Mainland Follies: Fashion giant accused of ‘uglifying’ Chinese women with freckled model

A screenshot of Zara’s Sina Weibo page featuring Chinese model Li Jingwen. Screengrab via Sina Weibo.
A screenshot of Zara’s Sina Weibo page featuring Chinese model Li Jingwen. Screengrab via Sina Weibo.

An ad for fashion behemoth Zara featuring a freckled Chinese model has sparked a good old fashioned social media showdown, with accusations of cultural insensitivity being lobbed on one side, and charges of body-shaming leveled on the other.

The ad, for a new range of cosmetics, shows Chinese model Li Jingwen appearing, ironically, more or less sans cosmetics, with her smattering of freckles on full display. The ad prompted an outcry among Chinese social media users, who, among other things, accused the Spanish company of “uglifying” Chinese women by depicting them with freckles.

Chinese tabloid Global Times quoted one netizen as claiming that “such pictures featuring an Asian model with freckles and an expressionless pie-shaped face mislead Westerners’ impressions about Asian women and can lead to racism against Asian women.”

(Expressionless, pie-shaped face? Ouch.)

One Weibo user was indignant that “they pick[ed] a freckled face on behalf of Asian females.”

However, the backlash to the backlash appears to be prevailing in the commenter crossfire, with numerous social media users — not to mention organs of the Chinese state — coming out in support of the ad campaign.

One Twitter user asserted that, “If anyone is causing a negative view on the Chinese it is those who have been describing the model as ugly due to her freckles.”

Another asked: “Can someone explain to me why featuring a beautiful, unphotoshopped Chinese model is offensive to China?”

Yet another acknowledged Western brands’ missteps in their marketing to China — Hi, Dolce & Gabbana! — but said the latest outcry was a bit much.

“It’s one thing to be sensitive (and many Western brands are indeed tone deaf in their China communication) but this is just insecurity,” the user said.
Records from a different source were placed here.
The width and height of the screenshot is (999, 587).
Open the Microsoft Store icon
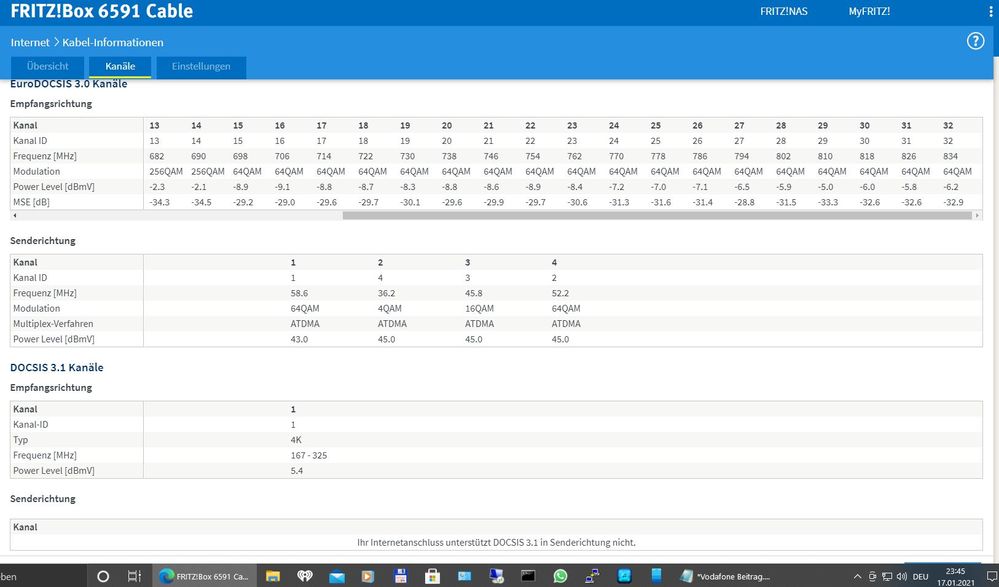pyautogui.click(x=432, y=576)
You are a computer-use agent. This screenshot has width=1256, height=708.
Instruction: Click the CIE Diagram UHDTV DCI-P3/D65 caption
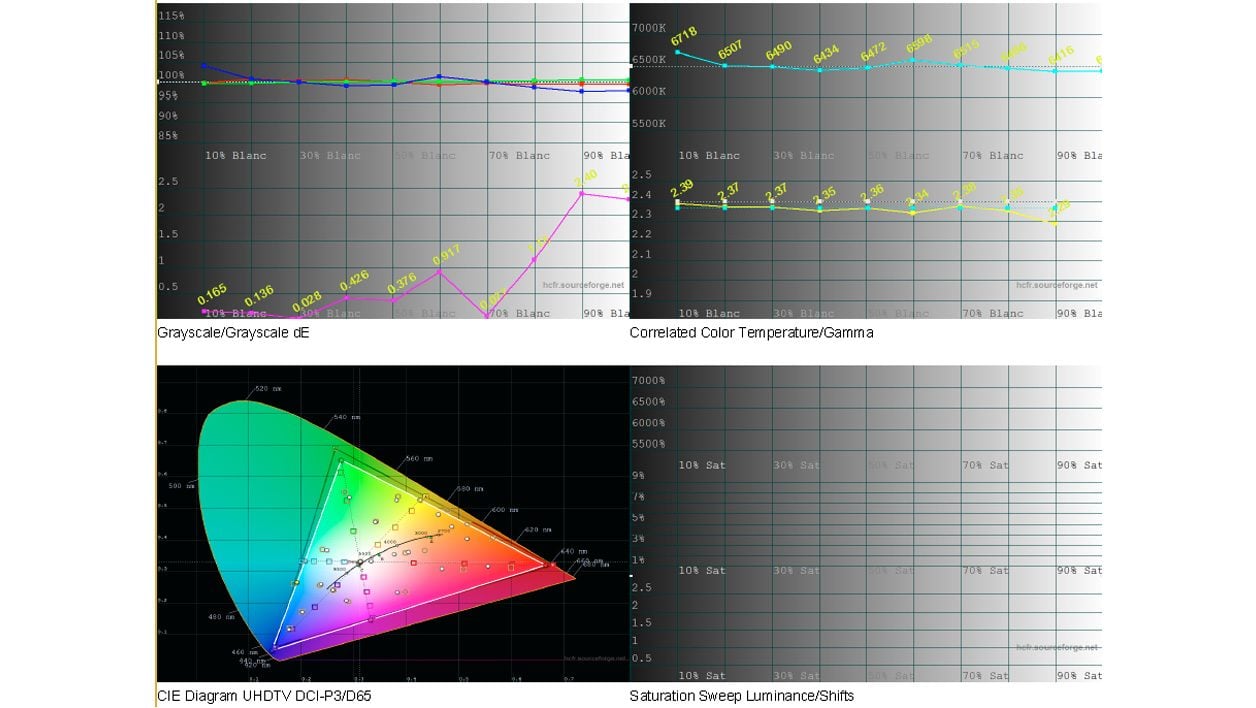[x=264, y=696]
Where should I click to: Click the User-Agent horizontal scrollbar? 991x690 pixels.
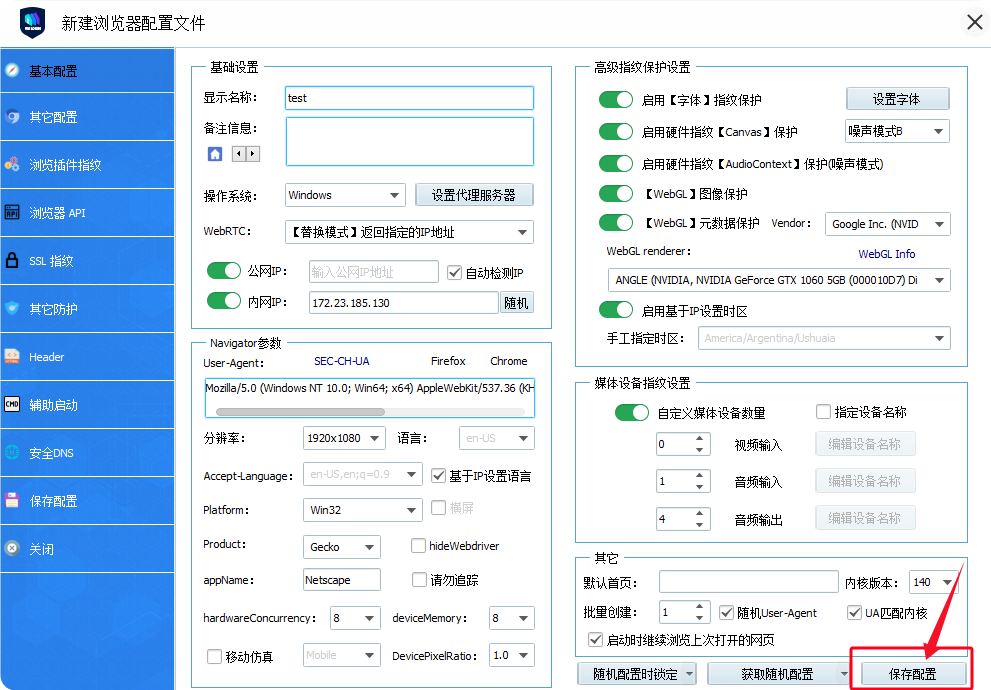pyautogui.click(x=300, y=412)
Now, one could argue that a bunch of (mostly Western) internet users aren’t really the final arbiters of what is or is not considered offensive in China, and one would be right.

Enter China Daily, the state-run English-language newspaper, which had a message for those accusing Zara of “defaming the Chinese,” declaring in a headline, “Don’t be so sensitive!”

“It might be understandable that those who complain about Zara’s new advertisement might do so to prevent the nation’s image from being hurt,” the China Daily editorial reads. “However, their deeds show over-sensitivity and a lack of cultural confidence.”

“Cultural confidence is just being promoted by the leadership of this country, and tolerance is an essential part of it,” it continues. “Only when we learn to tolerate each other in terms of aesthetic, will cultural confidence be owned by everyone.”

The China Youth Daily, the official mouthpiece of the Communist Youth League of China, asserted that the prevalence of photo retouching apps, which make it possible to eradicate blemishes with the touch of a finger, had made it more difficult to accept natural looking skin, the Shanghai-based website SixthTone reports.

“Some people can accept Li’s unique beauty, but others interpret this as ‘humiliating China,’ and these contrasting reactions are an indictment of our ideals of feminine beauty,” the outlet was quoted as saying.

Responding to charges it had “uglified” Li, a Zara spokesperson told media outlets that the photos represented a global aesthetic, and weren’t meant to denigrate anyone.

The spokesperson added that Li “has always looked like this, her face has not been photoshopped, she was photographed naturally.”

The BBC, meanwhile, reports that the tides on Weibo have begun to shift, with many applauding Zara’s decision not to photoshop Li.

So, looks like everyone learned a valuable lesson in “cultural confidence” after all.